- Interactive map of ME's Zoo
- 40°07′11″N 85°12′32″W﻿ / ﻿40.1196°N 85.2090°W
- Date opened: 1988
- Date closed: September 27, 2009
- Location: Parker City, Indiana
- Land area: 40 acres (16 ha)+
- No. of animals: 300+
- Annual visitors: 22,000
- Website: web.archive.org/web/20071229095307/http://meszoo.com

= ME's Zoo =

Defunct zoo in Indiana, United States

ME's Zoo was a privately owned zoo in Parker City, Indiana. The zoo covered over 40 acre, and was home to more than 300 animals. ME's Zoo was especially popular in the weeks preceding Christmas, when the zoo grounds were decorated with more than 200,000 lights. The zoo closed on September 27, 2009.

==History==

In 1988, ME's Zoo, Inc. opened to the public Memorial Day weekend with 45 animals covering 55 acres.
The name was created from the first letters of the owners Max and Eileen Oren and the "s" for several people. In October 1986, Max was diagnosed with aplastic anemia. Max was only given a few weeks to live with this serious blood disorder but was offered experimental treatments that could prolong his life. He started treatments in January 1987. Believing this might be Max's last Christmas, his friends and neighbors decorated his property with over 10,000 lights to celebrate the Christmas season. Thousands of cars drove by the light display and the family began to receive cards and letters of encouragement.

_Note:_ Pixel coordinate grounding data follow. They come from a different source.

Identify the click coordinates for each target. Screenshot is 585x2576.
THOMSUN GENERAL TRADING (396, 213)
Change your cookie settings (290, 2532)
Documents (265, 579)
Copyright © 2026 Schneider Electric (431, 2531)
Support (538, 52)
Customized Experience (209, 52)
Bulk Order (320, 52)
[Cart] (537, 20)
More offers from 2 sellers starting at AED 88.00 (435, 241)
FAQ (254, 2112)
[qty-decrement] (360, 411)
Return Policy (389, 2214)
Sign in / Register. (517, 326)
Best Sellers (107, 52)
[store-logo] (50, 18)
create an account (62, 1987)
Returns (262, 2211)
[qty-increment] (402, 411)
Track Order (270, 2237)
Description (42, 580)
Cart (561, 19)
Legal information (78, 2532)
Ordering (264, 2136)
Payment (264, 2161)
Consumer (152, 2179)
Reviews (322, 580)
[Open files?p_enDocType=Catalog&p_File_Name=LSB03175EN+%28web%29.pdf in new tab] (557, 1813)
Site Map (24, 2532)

Following the experimental treatments, Max was bedfast and receiving weekly blood transfusions. Max would speak of how many people drove out to the country farm to see the Holiday display of Christmas Lights and an idea was born. He was a very successful carnival game operator. He began to sell equipment and began to acquire more animals. One newspaper writer, Larry Shores, compared Max to the main character of the movie Field of Dreams. Once Max was healthy enough to be outside the Orens, friends and family built Max's dream a zoo.

In 1989, Max was diagnosed with acute myelogenous leukemia also known as acute myeloid leukemia (AML). For the next several years, he awaited for a suitable bone marrow transplant donor. Over the next several difficult years, Max would entertain kids with bird shows with his favorite parrots. On days he was not feeling well, he would sit outside the gift shop. He also began to write poetry Thank you, Thank you, From ME's Zoo and Maybe You Weren't Like Me.

ME's Zoo grew to over 300 exotic animals. The zoo hosted over 1,800 teachers and school-aged children a week during the spring. Paul Cross, the animal curator, would hold many educational programs with Zeus the lion and other animals. The "ME's Zoo House of Lights" grew to over 200,000 lights, with displays, figures, Santa on the outdoor fireplace gazebo, and Omar the camel. In 1990, Max and Omar drew national media attention when he rode Omar in protest of the office of the Indiana Civil Liberties Union in downtown Indianapolis to protest ICLU's actions to stop the live nativity scene at Monroe Central Elementary.

On December 20, 1993, Max D. Oren lost his long battle with leukemia. Eileen, Kim, Paul and many other family, friends, and volunteers continued Max's dream.

In 2003, Eileen married Bob Taylor, owner of Taylor Architects, Inc. Taylor loved the zoo and continued to help support Max's dream. He purchased two white Siberian tigers for the zoo.

The zoo was a fixture in East Central Indiana for a generation but closed on September 27, 2009.

==Operation==

The zoo featured a wide array of animals, including primates, wild cats, bear, birds, llamas, deer, and reptiles. The zoo was open from 10 AM to 5 PM on Tuesdays, Wednesdays, Thursdays, and Saturdays, and from 12 PM to 5 PM on Sundays. It was closed on Mondays and Fridays.

Throughout its existence, the zoo continued the Christmas lights tradition, with a display of over 180,000 lights that would be up from Thanksgiving through Christmas.

==Facilities==

In addition to the animal exhibits, the zoo included picnic areas, a 40 by 50 ft shelter for outdoor parties, a playground, and a gift shop.

==Closing==
A last-minute effort to relocate a Randolph County zoo (Me's Zoo) and a Parker City zoo (Me's Zoo) to Delaware County, where it could have drawn more visitors and become an economic development asset, had failed, and the zoo closed as scheduled September 27, 2009. The effort came too late in part because the zoo's animals already were promised to new owners and because the scope of the relocation – securing 100 acre of land and establishing a new zoo at a cost of more than $3 million – was too big a financial hurdle. More than 60 animals were shipped out September 28, the day after the zoo closed. More followed. The owners report that they have found new homes for all of the animals except the bison, which they intend to keep. Taylor said he and Oren have offered to consult on creating a new zoo if that interest continues.